Saudi executes fourth Pakistani in two weeks

Three other Pakistanis found guilty of heroin smuggling have also been beheaded this month

RIYADH:
Saudi Arabia beheaded a man convicted of heroin smuggling Tuesday, the interior ministry said, bringing to four the number executed in two weeks.

Mohammed Gul Rahma was executed in Qatif in the kingdom's oil-rich Eastern Province, the official SPA news agency reported, citing the interior ministry.

Rahma "was caught smuggling a large quantity of heroin," SPA said.

Three other Pakistanis found guilty of heroin smuggling have also been beheaded this month, two of them in the Eastern Province.

Also on Tuesday, Mohammed bin Noun bin Nasser Al Dhufairi of Saudi Arabia was executed in northern Jawf region for smuggling amphetamines pills, SPA said.


It said a Saudi national was also executed in a separate case, raising to 61 the number of death sentences carried out in the kingdom this year, according to an AFP tally.

The interior ministry says the government "is keen on combating narcotics due to their great harm to individuals and society."

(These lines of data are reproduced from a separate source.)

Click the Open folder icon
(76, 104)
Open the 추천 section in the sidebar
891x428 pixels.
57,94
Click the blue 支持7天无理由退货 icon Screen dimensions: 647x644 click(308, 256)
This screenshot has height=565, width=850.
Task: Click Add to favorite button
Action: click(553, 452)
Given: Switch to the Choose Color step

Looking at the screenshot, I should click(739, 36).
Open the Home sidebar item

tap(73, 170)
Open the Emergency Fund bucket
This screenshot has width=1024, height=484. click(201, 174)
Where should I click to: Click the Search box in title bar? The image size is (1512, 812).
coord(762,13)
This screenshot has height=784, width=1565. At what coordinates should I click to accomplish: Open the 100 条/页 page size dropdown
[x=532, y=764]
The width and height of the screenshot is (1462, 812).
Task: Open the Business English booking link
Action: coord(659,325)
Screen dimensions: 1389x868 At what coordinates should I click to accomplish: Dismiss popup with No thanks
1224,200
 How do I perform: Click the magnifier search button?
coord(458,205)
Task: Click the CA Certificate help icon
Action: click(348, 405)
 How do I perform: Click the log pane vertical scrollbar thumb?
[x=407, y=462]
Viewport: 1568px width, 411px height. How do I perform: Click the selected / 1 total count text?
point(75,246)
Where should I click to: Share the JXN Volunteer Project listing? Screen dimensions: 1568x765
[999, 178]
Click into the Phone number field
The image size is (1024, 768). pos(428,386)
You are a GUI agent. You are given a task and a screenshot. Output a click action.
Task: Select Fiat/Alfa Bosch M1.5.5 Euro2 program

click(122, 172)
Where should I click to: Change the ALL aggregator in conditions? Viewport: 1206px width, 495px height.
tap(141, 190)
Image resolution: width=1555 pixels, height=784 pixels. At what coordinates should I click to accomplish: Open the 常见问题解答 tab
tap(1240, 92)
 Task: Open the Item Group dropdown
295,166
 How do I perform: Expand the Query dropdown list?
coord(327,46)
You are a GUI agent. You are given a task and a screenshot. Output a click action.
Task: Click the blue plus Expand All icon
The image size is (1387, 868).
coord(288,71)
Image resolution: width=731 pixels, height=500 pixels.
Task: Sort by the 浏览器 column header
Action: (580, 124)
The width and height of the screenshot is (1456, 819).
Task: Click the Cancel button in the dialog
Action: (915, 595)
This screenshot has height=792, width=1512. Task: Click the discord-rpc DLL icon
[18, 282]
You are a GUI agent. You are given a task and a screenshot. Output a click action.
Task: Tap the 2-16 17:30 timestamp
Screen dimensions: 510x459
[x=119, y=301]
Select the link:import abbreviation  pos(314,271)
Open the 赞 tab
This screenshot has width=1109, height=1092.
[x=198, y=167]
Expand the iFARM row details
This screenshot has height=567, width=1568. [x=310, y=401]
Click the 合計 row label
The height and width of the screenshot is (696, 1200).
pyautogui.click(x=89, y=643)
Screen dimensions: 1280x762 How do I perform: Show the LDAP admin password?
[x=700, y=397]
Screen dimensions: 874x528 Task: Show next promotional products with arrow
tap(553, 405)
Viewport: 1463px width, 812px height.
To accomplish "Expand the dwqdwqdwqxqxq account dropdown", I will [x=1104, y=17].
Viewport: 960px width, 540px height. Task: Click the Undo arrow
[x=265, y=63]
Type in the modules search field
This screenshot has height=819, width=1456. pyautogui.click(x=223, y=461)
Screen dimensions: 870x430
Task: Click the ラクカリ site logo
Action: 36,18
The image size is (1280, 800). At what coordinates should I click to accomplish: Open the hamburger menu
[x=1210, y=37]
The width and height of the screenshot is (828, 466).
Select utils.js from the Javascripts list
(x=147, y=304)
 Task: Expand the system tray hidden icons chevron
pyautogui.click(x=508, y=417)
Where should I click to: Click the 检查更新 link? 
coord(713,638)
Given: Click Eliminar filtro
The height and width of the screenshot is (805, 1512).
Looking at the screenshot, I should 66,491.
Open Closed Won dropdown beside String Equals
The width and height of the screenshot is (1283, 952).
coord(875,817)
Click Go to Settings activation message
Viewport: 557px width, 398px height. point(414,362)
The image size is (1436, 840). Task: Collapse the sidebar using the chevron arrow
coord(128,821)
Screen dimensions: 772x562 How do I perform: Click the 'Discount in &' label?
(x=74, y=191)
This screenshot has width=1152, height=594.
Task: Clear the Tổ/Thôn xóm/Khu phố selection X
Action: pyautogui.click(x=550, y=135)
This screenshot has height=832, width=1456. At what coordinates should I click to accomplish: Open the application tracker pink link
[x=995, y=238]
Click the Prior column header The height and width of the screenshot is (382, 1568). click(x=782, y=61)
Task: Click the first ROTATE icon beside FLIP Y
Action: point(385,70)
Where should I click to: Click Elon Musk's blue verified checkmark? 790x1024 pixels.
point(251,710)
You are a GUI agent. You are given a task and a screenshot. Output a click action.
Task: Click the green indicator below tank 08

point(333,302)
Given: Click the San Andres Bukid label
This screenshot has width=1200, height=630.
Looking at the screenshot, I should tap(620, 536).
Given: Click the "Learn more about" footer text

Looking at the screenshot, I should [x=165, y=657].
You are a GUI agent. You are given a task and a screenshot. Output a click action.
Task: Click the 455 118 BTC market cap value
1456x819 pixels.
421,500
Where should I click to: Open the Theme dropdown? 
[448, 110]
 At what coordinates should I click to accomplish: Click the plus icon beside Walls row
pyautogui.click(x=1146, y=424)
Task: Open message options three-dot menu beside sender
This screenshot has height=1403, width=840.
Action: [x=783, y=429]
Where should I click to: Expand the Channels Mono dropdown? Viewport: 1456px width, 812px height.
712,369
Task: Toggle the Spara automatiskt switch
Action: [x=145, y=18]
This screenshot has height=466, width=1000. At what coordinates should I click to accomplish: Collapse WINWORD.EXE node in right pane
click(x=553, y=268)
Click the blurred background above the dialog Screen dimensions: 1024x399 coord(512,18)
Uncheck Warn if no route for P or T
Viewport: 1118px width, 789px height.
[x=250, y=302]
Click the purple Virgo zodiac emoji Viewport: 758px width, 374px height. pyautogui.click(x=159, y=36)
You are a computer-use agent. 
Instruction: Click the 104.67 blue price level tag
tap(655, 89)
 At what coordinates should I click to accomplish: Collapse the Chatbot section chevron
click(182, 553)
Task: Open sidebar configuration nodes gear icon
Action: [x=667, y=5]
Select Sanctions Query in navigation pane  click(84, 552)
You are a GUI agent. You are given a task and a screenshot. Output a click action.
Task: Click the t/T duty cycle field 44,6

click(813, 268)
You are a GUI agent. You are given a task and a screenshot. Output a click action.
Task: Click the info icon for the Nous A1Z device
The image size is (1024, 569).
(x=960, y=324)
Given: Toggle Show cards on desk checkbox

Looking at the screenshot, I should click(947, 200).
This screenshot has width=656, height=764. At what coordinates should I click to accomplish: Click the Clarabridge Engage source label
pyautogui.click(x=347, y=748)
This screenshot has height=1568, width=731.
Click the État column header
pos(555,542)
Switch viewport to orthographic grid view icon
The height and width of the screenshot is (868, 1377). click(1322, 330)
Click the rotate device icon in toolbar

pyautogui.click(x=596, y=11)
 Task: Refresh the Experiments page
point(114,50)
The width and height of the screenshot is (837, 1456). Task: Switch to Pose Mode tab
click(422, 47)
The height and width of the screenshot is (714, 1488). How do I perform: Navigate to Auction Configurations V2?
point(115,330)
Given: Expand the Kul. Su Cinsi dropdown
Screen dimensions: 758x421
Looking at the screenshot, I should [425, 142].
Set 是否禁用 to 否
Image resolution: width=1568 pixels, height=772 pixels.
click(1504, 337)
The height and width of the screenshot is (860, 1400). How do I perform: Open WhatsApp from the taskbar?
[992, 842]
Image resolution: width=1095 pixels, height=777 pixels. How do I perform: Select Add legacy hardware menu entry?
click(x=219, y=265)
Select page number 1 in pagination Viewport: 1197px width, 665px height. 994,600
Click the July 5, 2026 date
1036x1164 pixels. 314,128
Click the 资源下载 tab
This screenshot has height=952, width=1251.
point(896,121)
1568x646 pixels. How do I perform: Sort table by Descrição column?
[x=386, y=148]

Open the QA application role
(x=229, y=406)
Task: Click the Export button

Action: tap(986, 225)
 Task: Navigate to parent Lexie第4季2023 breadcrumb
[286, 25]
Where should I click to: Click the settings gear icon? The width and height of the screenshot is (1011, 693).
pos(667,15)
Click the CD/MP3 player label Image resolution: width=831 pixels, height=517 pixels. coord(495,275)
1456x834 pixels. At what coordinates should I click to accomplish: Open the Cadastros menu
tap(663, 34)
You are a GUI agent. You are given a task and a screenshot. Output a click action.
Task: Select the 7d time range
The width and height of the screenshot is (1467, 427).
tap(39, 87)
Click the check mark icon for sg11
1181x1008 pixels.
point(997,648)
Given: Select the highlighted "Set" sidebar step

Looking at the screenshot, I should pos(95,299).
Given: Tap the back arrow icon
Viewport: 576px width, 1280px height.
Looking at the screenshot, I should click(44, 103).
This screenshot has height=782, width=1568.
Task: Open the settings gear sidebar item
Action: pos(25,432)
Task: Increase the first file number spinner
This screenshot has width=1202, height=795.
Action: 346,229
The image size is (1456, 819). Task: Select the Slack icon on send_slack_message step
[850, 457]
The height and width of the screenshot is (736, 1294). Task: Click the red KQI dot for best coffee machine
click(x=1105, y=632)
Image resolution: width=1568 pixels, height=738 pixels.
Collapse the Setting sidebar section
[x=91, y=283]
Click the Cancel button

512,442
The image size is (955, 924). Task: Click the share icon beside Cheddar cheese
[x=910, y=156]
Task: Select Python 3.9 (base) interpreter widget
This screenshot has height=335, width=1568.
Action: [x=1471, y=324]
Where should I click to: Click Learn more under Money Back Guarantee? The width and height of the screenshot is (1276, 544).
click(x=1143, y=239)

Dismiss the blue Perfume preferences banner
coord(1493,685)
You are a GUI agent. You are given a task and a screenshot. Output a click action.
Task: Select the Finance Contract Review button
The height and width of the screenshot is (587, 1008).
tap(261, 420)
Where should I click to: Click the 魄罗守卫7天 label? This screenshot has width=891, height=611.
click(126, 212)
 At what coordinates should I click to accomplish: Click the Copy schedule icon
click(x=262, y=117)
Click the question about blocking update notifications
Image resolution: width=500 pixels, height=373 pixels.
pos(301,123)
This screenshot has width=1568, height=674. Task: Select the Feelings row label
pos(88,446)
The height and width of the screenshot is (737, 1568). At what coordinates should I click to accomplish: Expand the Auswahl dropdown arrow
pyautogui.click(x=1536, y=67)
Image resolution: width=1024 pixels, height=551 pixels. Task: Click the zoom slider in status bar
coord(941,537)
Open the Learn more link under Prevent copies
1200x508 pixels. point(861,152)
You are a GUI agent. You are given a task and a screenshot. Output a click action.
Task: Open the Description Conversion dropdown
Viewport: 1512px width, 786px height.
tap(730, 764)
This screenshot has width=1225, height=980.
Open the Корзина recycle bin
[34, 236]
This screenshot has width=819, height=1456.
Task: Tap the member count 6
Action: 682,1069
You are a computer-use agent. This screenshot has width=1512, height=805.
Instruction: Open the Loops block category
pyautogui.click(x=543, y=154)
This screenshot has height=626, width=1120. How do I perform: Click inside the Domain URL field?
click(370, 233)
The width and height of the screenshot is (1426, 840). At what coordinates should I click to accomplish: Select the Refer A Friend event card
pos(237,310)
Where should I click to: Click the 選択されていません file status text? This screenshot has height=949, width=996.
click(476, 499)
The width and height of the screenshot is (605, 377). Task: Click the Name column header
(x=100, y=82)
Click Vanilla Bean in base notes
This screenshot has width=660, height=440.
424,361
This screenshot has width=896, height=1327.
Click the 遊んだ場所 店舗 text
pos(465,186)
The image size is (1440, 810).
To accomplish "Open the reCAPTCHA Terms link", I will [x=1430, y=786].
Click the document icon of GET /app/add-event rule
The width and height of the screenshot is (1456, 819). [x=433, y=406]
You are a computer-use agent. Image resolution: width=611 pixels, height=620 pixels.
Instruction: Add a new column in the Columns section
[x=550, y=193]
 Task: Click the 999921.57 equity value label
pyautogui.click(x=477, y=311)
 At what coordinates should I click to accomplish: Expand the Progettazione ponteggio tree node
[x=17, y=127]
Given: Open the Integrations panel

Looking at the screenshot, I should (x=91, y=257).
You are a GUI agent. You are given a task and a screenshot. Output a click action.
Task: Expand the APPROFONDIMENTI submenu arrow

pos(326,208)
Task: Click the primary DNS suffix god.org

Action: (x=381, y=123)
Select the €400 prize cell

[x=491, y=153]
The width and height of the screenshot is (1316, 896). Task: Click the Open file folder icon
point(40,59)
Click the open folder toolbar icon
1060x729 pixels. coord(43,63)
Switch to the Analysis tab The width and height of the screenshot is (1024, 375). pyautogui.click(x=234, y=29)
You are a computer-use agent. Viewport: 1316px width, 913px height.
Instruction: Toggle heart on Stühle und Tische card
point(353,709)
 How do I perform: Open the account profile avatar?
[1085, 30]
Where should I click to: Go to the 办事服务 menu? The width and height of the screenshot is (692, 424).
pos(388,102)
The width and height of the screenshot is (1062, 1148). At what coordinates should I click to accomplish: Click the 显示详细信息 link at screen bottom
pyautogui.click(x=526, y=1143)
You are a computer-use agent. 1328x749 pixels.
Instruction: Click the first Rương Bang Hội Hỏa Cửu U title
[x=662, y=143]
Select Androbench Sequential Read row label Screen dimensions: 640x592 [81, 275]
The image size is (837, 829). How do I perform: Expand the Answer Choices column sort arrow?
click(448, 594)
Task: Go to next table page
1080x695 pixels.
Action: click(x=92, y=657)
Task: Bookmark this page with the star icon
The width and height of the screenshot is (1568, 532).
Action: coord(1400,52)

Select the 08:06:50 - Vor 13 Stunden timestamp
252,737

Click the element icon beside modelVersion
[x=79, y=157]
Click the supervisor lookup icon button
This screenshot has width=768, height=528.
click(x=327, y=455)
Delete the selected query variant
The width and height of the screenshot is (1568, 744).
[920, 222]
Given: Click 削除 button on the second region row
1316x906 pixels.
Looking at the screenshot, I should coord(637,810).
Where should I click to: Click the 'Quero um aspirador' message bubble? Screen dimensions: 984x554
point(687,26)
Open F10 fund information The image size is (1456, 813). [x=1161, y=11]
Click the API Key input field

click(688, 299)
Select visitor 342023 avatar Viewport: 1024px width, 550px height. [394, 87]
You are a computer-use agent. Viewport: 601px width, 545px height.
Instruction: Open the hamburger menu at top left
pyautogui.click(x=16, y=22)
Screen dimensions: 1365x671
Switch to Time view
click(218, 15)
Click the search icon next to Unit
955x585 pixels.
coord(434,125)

A United Nations independent expert called in September for an immediate moratorium on the death penalty in Saudi Arabia.

Christof Heyns, the UN special rapporteur on extrajudicial, summary or arbitrary executions, said trials "are by all accounts grossly unfair" and defendants are often not allowed a lawyer.

He said confessions were obtained under torture.

Rape, murder, apostasy, armed robbery and drug trafficking are all punishable by death under Saudi Arabia's strict version of Islamic sharia law.